→ **DIRECTION**: Reproduce the material below with "column header" swapped for "column heading" and everything else left as it is, omitting the pictures.

→ **DATA TO PROCESS**:

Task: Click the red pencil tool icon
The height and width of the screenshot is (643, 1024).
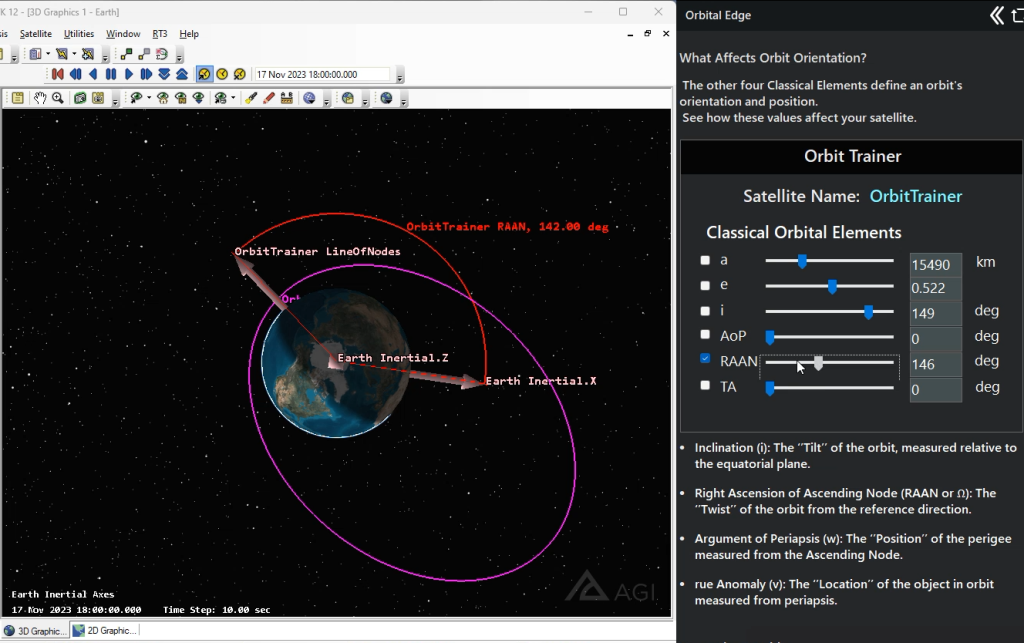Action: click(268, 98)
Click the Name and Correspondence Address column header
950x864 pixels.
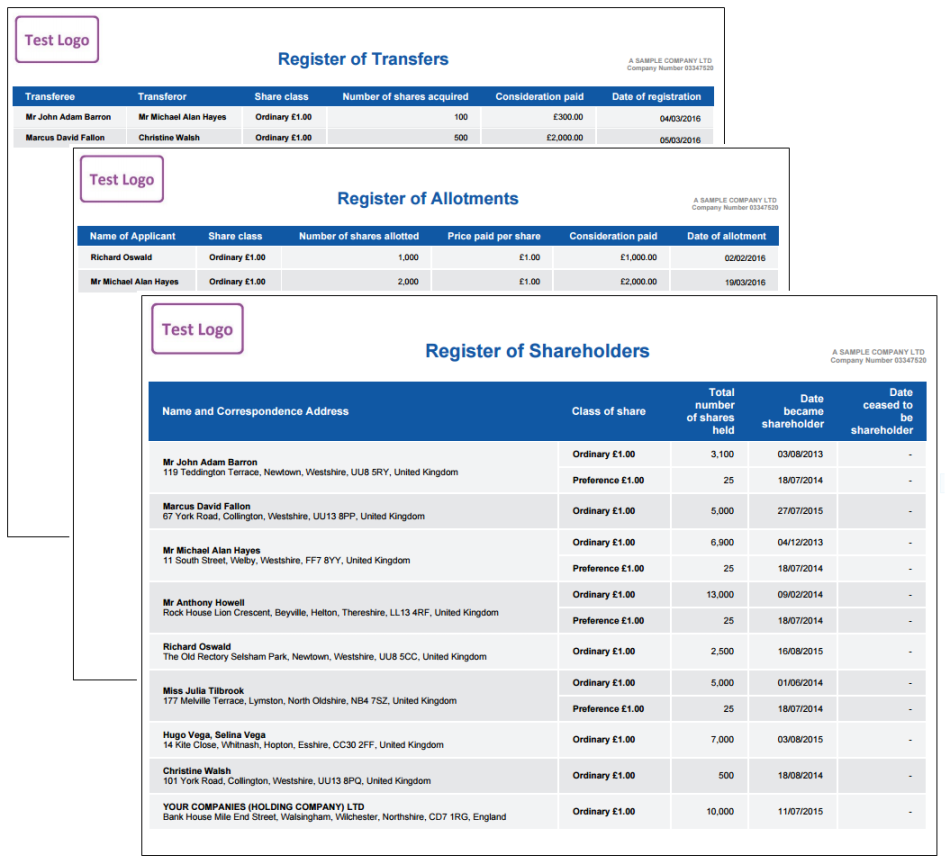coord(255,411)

→ **WRITTEN SOLUTION**:
Task: Click the red pencil tool icon
The height and width of the screenshot is (643, 1024).
Action: click(268, 98)
Click the Name and Correspondence Address column heading
950x864 pixels.
coord(255,411)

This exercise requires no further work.